I don’t know if you still read the ol’ site, Dad, although I expect that you do. When Kari and I first bandied this idea about, you were the first person other than her that I wanted to write to. I started to save this for the end of the run, but I decided not to do so.
For a long time, I did not understand our relationship. I think that this is because I’m a lot like Mom in a lot of ways, and I really was when I was a kid. When you combine that with the demands that were placed upon you by the U.S. Air Force, well, it was hard for me to understand who you really were. I knew that you loved me a lot, but I didn’t really internalize it.
I never doubted my love for you, either. You were away from us our last year in Ohio, having take a job in Mississippi where we would join you after the year was done. This was hard for me, especially because you were the only parent that we had in in the summer of 1990 while Mom was down here in Alabama with her dad before he died. I went from having you all the time to not having you at all. I know that it was very hard for you, and I know that you tried as hard as you could to find a job before the school year started so that we could all stay together. It didn’t happen that way. That’s how it goes.

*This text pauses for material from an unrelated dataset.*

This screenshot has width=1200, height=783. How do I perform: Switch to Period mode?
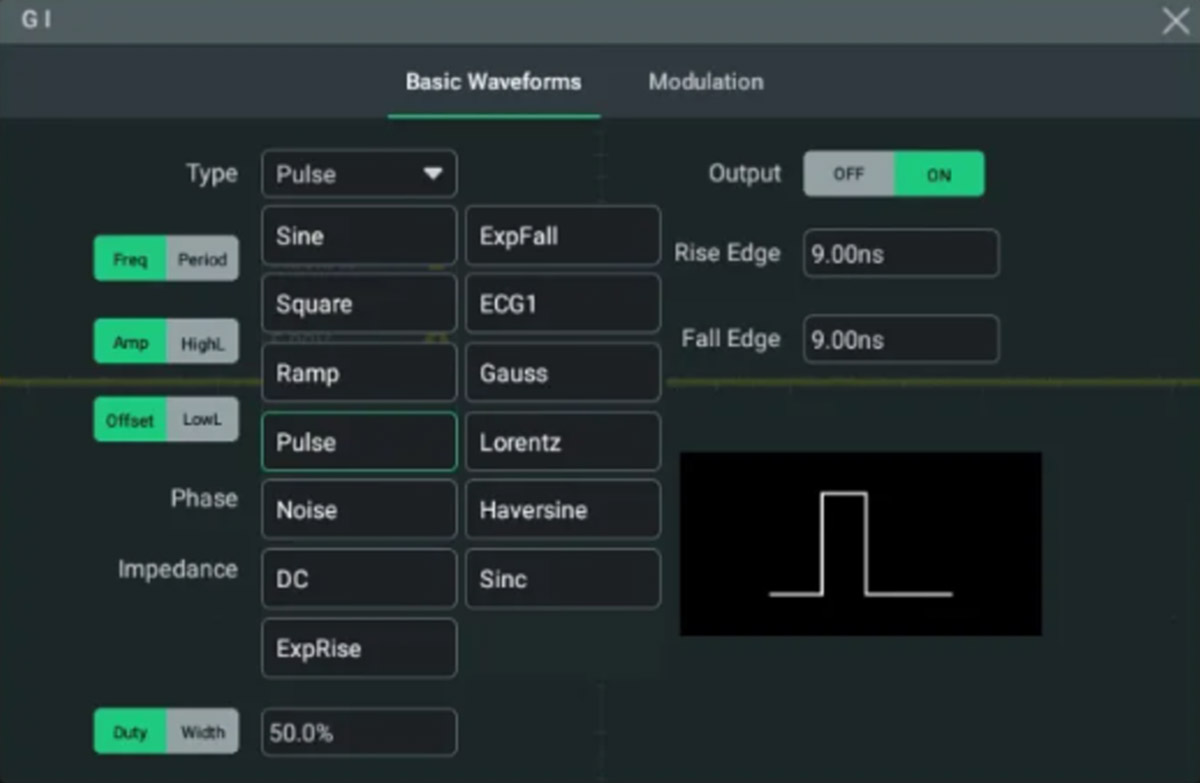click(x=202, y=259)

You were doing what you knew and did best: working your ass off to provide for us.
There were a lot of times when I missed you that year, but two stand out–when I scored my first (and only) goal in rec league soccer when I was in this hospital with whatever weird viral infection I had. I remember looking for you on the sidelines as I was running back to the defensive half of the field. I know that you would have loved to have been there, because you liked to see my hard work be rewarded. And when I was sick in the hospital, I was scared and I wanted you there. I know that you would have loved to have dropped everything to be there, but you couldn’t. [Hey, I was okay. I got to watch a lot of the run-up to the first Gulf War on CNN because I was sick.]
We moved to Mississippi, and I didn’t really like it because it was a big change for me school-wise. [I think we all realized later that I probably could have started high school right when we moved there and skipped the two grades where I did nothing I hadn't already done in Ohio.] You had found a way out: MSMS, where I would finish school. All four of those years in Forest schools, I worked my ass off because I didn’t want to stay there any longer than I had to. I didn’t want to leave you and Mom, but I needed MSMS like I needed air. You knew that, and you made sure that I would get there.

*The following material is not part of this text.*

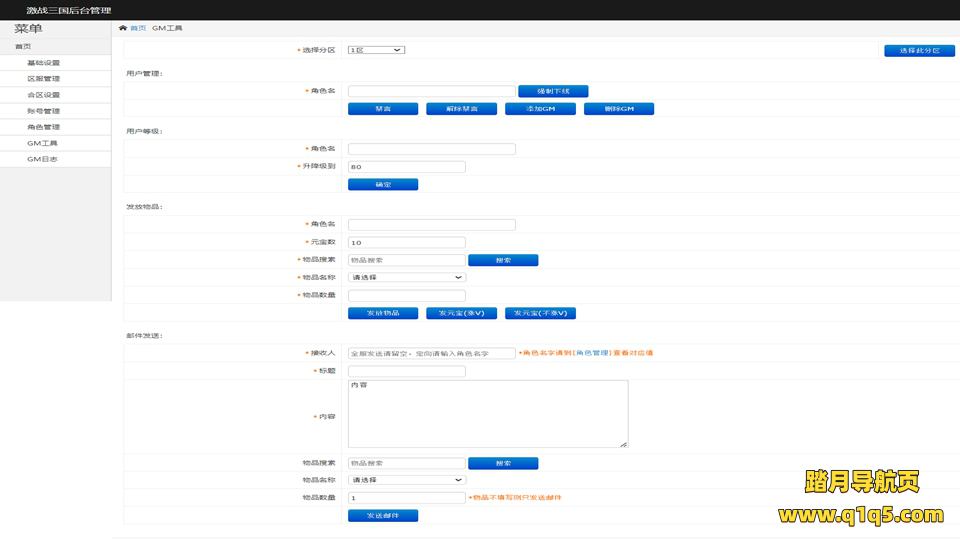Follow the 角色管理 link beside 接收人
Screen dimensions: 960x540
[590, 353]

You were behind me when I wanted to move here to go to school, and you wanted to support me however you could, in ways that most Baby Boom parents in Mississippi couldn’t. You made sure that I studied hard and looked for a job in my field. You helped me to become the engineer that I am. I never will forget going home for the first time and realizing that you were asking me for professional advice.
We grew closer after Mom’s stroke, but we still didn’t talk on the phone for any length of time. Then we get to last fall and everything that happened with me. Since then, you have been my rock. You’ve given me moral support about the job search and other things that I won’t discuss with an open audience reading. We’ve gone from a time when we’d struggle to talk for more than a couple of minutes to last night, when we talked for 23. Out of all of the pain and heartbreak of this last year—and we both know that there’s been a lot of that—getting this relationship with you has been worth all of that. I really know you now, and you probably feel like you know me more deeply as well.
Lately, I have noticed that I act more like you than I do Mom. I remember telling her about the letter I recently wrote to cvs/Caremark for a terrible customer-service experience that they gave me, about how I had to help them pull their heads out of their asses to do the job that they should have been doing for me. Mom started to laugh, and I said, “I know, I sound like Dad.” A few years ago, I would have wondered if I was doing something wrong.
Now, I know that I’m doing something very, very right. I’m Sam Morris’s son, and damn can you ever tell within the first five minutes.
I love you, Dad, with all that I’ve got in me.